==== Fragmento seleccionado ====
Por eso no es raro que, hallándome en mi oficina de abogado, en mi bufete, en Bogotá, me hubiera visitado un llanero en busca de mis servicios profesionales para defender unos amigos suyos en Villavicencio a quienes por la gravedad de su caso, falsedad documentaria y peculado les habían aconsejado hacer lo que hacen muchos: perderse de la inmensidad del llano.
Llegué a Villavicencio, los defendí con éxito y, desde el primer momento, dejé allá mi corazón. Así es el llano: desde el primer momento se le ama; y eso que Villavicencio apenas es “La puerta del llano” ya que está en el piedemonte, en las estribaciones de la cordillera y el llano empieza donde esta se esfuma, donde desaparece de la vista la gran cordillera de los Andes.
Poco a poco fui conociendo este, a la vez calidoscópico paraíso e infierno verde, hasta hacerme llanero por adopción. Hoy lo soy con orgullo y con agradecimiento.
Como Quijote, un buen día enfoqué baterías contra algunos jueces y magistrados del Tribunal Superior del Distrito Judicial y “ahí fue Troya”: me dictaron orden de captura en vísperas de Navidad. Pero como primero notificaron a la radio que a mí, como es costumbre en Colombia, donde la Justicia es, ante todo, un espectáculo, pude viajar a Bogotá, disfrazado de vaquero, pedir cambio de radicación del proceso y obtener preclusión. Ese proceso estaba basado en el supuesto de que yo “estaba pensando cometer un delito”, por lo cual el Tribunal Superior del Distrito Judicial de Bogotá dijo que no sólo no había delinquido sino que ni siquiera había tenido la intención de delinquir. Pero, entre tanto, tuve que pasar unos pocos meses en una cárcel bogotana en donde, como en toda cárcel, aprendí muchas cosas: la primera, que en Colombia, hasta para entrar a la cárcel, se necesitan “palancas” y digo esto porque yo tuve que conseguirlas para entrar a una y no a otra. Allá, por voluntad propia y trabajando con mi propia máquina de escribir, me convertí en un asesor del director: con otro interno, que era juez; fuimos los encargados de dar los permisos para que los presos hablaran por teléfono, pero como hasta en la cárcel él se sentía juez y yo defensor, éramos muy distintos: una cosa es pedir un favor a un juez, así esté preso, y otra a un defensor.
====
=== Trabajo por hacer ===
(A) Responde estas preguntas según el fragmento:
(i) ¿En qué ciudad tenía el narrador su oficina de abogado?
(ii) ¿Qué nombre recibe Villavicencio?
(iii) ¿Cómo iba vestido el narrador cuando viajó a Bogotá?
(B) Devuelve sin cambio alguno el tramo del fragmento que va de "Por eso no es" a "y con agradecimiento.".
(C) Indica si cada afirmación concuerda con el fragmento y cita las palabras que lo deciden:
(i) La orden de captura contra el narrador se dictó en vísperas de Navidad.
(ii) El narrador pasó varios años en una cárcel bogotana.
(iii) En la cárcel, el narrador trabajaba con una máquina de escribir que le prestó el director.
==== Información extraída ====
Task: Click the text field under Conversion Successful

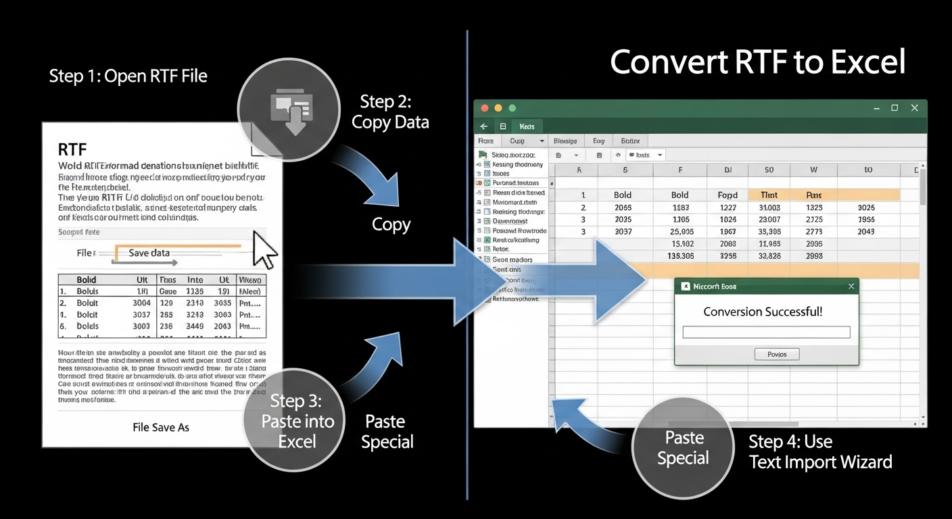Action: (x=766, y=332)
====
==== Información extraída ====
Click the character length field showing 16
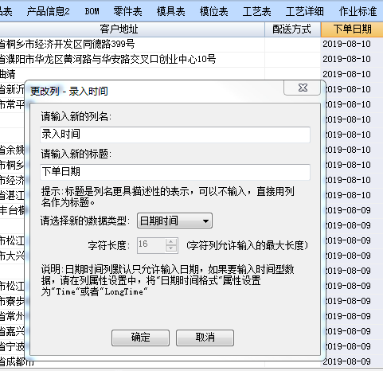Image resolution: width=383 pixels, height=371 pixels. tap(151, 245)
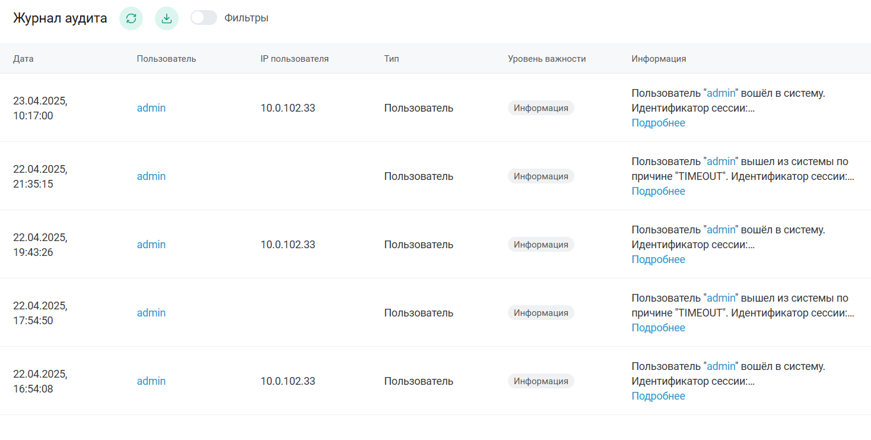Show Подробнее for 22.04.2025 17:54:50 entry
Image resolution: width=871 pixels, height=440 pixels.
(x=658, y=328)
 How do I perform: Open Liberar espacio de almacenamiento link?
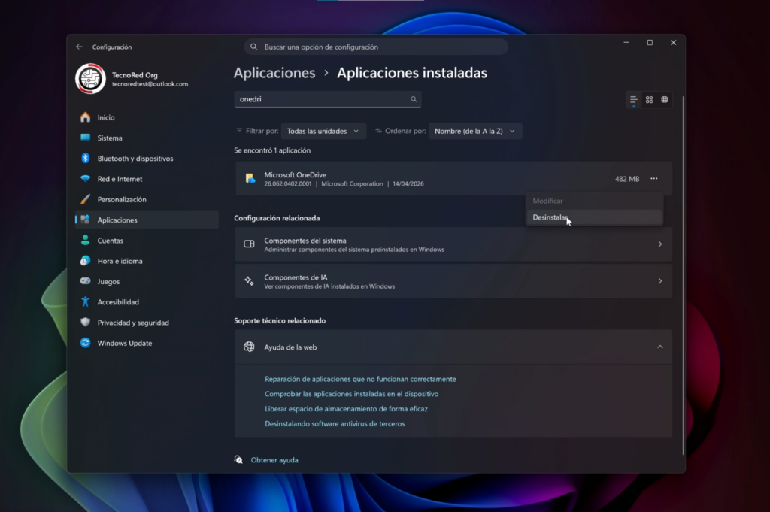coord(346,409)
====
==== Información extraída ====
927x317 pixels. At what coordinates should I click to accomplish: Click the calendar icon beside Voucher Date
====
=== Respuestas en orden ===
(A)
(i) En Bogotá.
(ii) “La puerta del llano”.
(iii) Disfrazado de vaquero.

(B)
Por eso no es raro que, hallándome en mi oficina de abogado, en mi bufete, en Bogotá, me hubiera visitado un llanero en busca de mis servicios profesionales para defender unos amigos suyos en Villavicencio a quienes por la gravedad de su caso, falsedad documentaria y peculado les habían aconsejado hacer lo que hacen muchos: perderse de la inmensidad del llano.
Llegué a Villavicencio, los defendí con éxito y, desde el primer momento, dejé allá mi corazón. Así es el llano: desde el primer momento se le ama; y eso que Villavicencio apenas es “La puerta del llano” ya que está en el piedemonte, en las estribaciones de la cordillera y el llano empieza donde esta se esfuma, donde desaparece de la vista la gran cordillera de los Andes.
Poco a poco fui conociendo este, a la vez calidoscópico paraíso e infierno verde, hasta hacerme llanero por adopción. Hoy lo soy con orgullo y con agradecimiento.

(C)
(i) Sí: “me dictaron orden de captura en vísperas de Navidad”.
(ii) No: “tuve que pasar unos pocos meses en una cárcel bogotana”.
(iii) No: “por voluntad propia y trabajando con mi propia máquina de escribir”.